KCL Rumble Lecture 2024
- Region: All Regions
- Type: Talk
- Cost: Free
The Department of Classics at King’s College London is pleased to announce the Rumble Lecture 2024.
The lecture will be given by Professor Michael Squire with a title of ‘The Eye of the Mirror: Sight and Subjectivity in Classical Greek Art’ (abstract below). It will take place at 6pm on Tuesday 19th March on the 8th Floor of Bush House (KCL Strand Campus, 30 Aldwych, London, WC2B 4BG).
Registration is free via the Simpletix website, here.

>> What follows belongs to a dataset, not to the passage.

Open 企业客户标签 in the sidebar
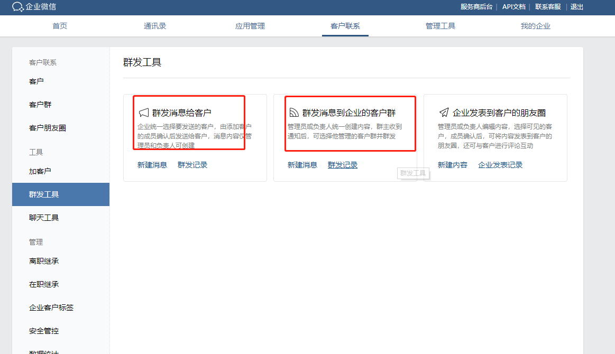 (x=51, y=308)
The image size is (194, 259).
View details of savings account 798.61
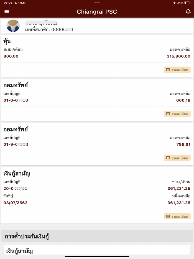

The Eye of the Mirror: Sight and Subjectivity in Classical Greek Art
This lecture takes its cue from a particular type of ancient Greek object: a folding ‘case-‘ or ‘box-mirror’ (‘Klappspiegel’ in German). Over 300 such mirrors survive, mostly dating from the early fourth to mid-third centuries BC. They consist of two circular bronze parts, joined together with a hinge. Within was a disk, polished on one side; the outer layer formed a protective case around it, usually decorated in relief.
Classical archaeologists have classified Classical Greek box-mirrors. But they’ve been less interested in how these objects embody larger philosophical debates about vision, perception and replication. Starting with one particular example, the lecture demonstrates the deeply self-reflexive way that box-mirrors could interrogate the production of mimetic imagery – especially the dynamic relationship between three-dimensional outer relief and inner reflective surface. As a corpus, Classical box-mirrors materialise thinking about what it means to see. But their speculations also reflect a profound transformation in sight and subjectivity, in turn pivotal to the entire subsequent western tradition of theorising and making images: they hold up a mirror to the interplay between object viewed and viewing subject.
Michael Squire is Laurence Professor of Classical Archaeology and Fellow of Trinity College, Cambridge. From 2011 to 2022 he taught in the Department of Classics at King’s College London. His research interests include Graeco-Roman art and its reception, the interactions between ancient literary and visual cultures and the history of western aesthetics (especially in eighteenth- and nineteenth-century Germany).